*** DATA PROVIDED Section Begins ***
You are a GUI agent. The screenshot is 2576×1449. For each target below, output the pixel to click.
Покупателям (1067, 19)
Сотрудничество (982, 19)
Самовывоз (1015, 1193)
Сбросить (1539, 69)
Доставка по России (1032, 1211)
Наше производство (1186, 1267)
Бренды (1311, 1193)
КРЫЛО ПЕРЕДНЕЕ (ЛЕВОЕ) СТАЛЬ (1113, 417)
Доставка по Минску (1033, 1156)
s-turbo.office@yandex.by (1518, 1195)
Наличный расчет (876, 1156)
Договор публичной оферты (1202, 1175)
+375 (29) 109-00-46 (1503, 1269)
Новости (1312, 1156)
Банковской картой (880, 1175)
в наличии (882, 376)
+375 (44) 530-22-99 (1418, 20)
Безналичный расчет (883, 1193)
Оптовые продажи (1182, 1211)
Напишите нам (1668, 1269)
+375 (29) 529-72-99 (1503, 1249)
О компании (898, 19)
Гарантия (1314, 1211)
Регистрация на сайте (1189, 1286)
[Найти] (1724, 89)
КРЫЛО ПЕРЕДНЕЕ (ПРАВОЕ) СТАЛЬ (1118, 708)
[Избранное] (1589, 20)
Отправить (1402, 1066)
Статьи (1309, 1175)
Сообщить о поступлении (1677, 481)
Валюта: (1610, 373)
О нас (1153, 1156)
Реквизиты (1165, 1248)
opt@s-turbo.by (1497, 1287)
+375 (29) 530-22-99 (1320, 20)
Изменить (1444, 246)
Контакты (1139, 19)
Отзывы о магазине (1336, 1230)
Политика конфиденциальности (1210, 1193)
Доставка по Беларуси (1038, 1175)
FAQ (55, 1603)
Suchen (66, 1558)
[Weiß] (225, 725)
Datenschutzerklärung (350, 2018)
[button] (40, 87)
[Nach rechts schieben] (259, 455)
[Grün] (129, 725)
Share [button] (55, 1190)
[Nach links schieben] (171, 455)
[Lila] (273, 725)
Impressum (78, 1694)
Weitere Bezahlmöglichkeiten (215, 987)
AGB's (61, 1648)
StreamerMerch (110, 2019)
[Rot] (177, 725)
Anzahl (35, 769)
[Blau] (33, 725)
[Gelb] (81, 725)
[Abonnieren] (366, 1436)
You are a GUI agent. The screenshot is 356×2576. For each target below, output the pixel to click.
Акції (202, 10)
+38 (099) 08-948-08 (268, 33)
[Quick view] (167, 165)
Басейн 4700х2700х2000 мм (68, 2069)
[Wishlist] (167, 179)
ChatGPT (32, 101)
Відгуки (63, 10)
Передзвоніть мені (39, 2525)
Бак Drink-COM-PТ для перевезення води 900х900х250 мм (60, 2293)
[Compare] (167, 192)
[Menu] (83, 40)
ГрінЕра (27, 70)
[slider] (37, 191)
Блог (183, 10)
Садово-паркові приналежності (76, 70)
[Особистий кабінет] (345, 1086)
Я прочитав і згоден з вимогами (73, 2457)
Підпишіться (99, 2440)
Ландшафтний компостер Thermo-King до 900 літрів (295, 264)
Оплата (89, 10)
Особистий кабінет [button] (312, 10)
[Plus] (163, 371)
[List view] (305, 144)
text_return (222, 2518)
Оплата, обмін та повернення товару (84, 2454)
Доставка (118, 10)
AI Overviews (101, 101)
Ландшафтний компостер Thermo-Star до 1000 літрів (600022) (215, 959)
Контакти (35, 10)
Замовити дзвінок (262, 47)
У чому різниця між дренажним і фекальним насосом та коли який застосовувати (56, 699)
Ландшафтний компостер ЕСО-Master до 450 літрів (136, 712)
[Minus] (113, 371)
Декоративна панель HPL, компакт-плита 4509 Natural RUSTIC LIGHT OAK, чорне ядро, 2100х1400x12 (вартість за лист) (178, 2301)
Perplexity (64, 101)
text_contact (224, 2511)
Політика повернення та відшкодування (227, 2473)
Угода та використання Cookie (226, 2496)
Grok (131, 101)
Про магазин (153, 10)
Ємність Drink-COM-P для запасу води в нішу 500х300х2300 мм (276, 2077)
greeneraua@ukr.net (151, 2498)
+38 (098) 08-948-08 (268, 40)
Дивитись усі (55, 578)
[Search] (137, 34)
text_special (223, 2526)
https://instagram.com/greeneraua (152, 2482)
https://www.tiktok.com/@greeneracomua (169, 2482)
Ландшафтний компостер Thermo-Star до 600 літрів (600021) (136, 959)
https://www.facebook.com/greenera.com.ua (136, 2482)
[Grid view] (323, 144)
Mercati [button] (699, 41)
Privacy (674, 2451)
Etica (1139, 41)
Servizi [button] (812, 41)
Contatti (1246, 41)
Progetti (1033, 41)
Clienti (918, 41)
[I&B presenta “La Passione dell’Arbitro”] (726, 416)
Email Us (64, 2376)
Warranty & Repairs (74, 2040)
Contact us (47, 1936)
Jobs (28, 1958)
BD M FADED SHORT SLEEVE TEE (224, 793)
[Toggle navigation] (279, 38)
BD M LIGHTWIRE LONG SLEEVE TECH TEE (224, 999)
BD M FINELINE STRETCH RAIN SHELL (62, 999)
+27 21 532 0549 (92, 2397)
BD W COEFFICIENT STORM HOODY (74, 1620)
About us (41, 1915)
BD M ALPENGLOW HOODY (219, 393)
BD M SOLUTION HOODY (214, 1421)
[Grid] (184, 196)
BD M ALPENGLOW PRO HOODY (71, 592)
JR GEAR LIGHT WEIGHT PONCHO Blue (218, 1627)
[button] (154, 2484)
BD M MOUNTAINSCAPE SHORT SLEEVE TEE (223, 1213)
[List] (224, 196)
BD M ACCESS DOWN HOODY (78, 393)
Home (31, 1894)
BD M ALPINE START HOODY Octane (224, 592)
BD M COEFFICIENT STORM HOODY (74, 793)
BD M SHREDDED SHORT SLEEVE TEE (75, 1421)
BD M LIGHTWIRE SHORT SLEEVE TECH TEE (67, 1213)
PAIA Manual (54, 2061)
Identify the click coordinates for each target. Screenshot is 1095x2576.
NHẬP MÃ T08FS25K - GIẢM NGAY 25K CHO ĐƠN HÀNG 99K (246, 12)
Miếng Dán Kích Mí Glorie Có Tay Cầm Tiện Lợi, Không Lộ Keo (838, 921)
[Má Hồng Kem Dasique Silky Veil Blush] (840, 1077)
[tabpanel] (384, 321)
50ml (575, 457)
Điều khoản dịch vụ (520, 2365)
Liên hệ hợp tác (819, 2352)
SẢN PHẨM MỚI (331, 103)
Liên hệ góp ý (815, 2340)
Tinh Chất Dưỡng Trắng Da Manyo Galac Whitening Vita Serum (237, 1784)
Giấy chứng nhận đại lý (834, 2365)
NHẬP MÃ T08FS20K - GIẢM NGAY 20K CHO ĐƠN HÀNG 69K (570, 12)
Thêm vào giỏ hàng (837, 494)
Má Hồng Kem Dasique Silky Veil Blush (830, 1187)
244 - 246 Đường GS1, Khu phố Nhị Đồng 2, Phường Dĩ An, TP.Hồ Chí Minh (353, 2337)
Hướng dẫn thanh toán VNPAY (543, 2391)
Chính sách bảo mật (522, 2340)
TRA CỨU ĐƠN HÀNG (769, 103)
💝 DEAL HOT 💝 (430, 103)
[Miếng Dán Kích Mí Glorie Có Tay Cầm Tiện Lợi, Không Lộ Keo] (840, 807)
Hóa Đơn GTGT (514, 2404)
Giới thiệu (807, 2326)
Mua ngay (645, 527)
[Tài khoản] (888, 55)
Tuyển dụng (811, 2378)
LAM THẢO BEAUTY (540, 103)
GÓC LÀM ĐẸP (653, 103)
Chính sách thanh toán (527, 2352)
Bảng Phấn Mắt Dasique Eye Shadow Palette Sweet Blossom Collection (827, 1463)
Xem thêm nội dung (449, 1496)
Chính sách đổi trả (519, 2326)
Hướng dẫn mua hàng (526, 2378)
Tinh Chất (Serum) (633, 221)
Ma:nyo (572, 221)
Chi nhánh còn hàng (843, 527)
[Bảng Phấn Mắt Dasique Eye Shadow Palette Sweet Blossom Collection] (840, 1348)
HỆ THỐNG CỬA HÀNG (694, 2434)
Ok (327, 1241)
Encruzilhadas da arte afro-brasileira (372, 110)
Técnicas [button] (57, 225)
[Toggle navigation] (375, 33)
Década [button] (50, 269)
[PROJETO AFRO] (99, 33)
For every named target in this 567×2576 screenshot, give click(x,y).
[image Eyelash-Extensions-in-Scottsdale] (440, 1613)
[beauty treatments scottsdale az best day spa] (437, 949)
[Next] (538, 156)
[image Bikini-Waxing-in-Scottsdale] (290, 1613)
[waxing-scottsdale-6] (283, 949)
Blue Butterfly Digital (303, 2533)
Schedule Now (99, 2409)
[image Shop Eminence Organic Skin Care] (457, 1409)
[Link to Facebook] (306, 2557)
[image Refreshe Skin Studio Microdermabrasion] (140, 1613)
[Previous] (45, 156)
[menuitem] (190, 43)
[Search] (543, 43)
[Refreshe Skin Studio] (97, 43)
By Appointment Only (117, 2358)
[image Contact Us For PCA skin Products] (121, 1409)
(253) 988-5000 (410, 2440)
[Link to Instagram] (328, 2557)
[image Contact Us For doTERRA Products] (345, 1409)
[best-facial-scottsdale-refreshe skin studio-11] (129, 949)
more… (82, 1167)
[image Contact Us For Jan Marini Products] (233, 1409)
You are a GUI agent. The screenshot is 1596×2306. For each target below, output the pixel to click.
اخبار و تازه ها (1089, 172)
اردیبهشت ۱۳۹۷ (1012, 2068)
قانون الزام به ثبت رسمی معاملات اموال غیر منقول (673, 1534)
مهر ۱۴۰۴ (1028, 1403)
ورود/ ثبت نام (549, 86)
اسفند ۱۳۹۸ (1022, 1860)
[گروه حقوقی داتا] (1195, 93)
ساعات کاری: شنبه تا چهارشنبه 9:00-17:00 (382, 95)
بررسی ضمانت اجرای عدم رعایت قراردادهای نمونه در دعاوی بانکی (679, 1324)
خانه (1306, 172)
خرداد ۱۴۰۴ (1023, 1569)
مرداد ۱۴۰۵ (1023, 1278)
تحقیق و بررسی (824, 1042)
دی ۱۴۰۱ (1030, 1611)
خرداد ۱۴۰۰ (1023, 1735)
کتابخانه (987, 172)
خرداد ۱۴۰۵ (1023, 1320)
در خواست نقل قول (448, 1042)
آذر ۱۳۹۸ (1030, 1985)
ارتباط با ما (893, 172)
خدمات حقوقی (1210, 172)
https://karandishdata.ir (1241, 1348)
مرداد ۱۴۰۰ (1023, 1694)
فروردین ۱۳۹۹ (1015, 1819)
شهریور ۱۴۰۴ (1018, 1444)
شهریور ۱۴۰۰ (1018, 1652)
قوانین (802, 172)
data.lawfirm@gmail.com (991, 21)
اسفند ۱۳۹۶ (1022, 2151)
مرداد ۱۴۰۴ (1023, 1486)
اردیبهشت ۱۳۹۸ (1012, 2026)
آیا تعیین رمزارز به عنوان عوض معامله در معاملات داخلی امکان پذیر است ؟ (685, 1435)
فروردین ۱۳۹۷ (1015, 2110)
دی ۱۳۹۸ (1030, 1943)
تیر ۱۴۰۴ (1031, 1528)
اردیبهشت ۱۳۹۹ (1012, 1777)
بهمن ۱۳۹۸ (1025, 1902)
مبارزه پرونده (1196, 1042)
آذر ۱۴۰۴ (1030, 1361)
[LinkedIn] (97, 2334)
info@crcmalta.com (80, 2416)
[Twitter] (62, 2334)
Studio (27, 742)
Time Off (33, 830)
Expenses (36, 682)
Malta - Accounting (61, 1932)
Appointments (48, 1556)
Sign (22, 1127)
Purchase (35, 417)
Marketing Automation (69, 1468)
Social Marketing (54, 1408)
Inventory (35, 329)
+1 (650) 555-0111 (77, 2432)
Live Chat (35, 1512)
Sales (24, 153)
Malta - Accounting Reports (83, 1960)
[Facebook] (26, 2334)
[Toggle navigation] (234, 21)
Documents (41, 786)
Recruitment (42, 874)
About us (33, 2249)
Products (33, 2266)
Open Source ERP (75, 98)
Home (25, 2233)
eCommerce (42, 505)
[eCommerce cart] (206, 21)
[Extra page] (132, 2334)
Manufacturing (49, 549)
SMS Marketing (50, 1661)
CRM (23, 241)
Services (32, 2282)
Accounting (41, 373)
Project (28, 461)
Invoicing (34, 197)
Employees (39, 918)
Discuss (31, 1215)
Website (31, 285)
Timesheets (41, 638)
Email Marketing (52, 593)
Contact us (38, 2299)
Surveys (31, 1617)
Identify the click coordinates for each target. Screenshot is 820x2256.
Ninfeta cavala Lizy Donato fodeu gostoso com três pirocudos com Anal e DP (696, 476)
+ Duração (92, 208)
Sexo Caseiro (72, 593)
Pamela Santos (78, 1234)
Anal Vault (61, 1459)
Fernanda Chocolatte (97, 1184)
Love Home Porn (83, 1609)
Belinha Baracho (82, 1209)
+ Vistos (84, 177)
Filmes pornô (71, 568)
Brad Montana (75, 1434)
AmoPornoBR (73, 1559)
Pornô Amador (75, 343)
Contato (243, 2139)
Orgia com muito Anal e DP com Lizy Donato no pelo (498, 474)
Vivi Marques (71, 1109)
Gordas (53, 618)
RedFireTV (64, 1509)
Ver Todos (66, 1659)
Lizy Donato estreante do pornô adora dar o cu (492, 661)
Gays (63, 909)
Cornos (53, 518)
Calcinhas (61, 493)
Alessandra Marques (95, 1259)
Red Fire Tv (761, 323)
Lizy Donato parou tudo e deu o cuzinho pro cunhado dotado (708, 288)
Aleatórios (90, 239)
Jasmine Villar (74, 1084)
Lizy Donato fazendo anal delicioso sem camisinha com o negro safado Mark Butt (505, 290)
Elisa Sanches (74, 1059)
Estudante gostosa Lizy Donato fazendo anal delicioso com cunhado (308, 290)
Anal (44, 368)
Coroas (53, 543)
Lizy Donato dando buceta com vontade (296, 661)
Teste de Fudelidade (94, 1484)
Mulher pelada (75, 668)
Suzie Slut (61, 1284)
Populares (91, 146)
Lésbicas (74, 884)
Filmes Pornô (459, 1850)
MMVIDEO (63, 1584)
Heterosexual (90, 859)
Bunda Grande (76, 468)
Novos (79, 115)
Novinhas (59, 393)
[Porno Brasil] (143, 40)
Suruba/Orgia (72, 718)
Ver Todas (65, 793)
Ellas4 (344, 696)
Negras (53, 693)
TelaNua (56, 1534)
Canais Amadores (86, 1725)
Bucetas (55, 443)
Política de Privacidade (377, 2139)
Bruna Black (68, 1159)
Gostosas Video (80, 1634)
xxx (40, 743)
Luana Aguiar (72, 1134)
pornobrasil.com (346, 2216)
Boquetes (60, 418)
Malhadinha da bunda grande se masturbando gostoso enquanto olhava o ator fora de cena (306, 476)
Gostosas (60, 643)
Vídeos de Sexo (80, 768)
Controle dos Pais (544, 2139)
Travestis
*** DATA PROVIDED Section Ends ***
ASSIGNMENT: Nothing should appear in the answer except the lines above from the line with "Ємність Drink-COM-P для" through the line with "Servizi [button] (812, 41)", both included, written out exactly.

ANSWER BOX:
Ємність Drink-COM-P для запасу води в нішу 500х300х2300 мм (276, 2077)
greeneraua@ukr.net (151, 2498)
+38 (098) 08-948-08 (268, 40)
Дивитись усі (55, 578)
[Search] (137, 34)
text_special (223, 2526)
https://instagram.com/greeneraua (152, 2482)
https://www.tiktok.com/@greeneracomua (169, 2482)
Ландшафтний компостер Thermo-Star до 600 літрів (600021) (136, 959)
https://www.facebook.com/greenera.com.ua (136, 2482)
[Grid view] (323, 144)
Mercati [button] (699, 41)
Privacy (674, 2451)
Etica (1139, 41)
Servizi [button] (812, 41)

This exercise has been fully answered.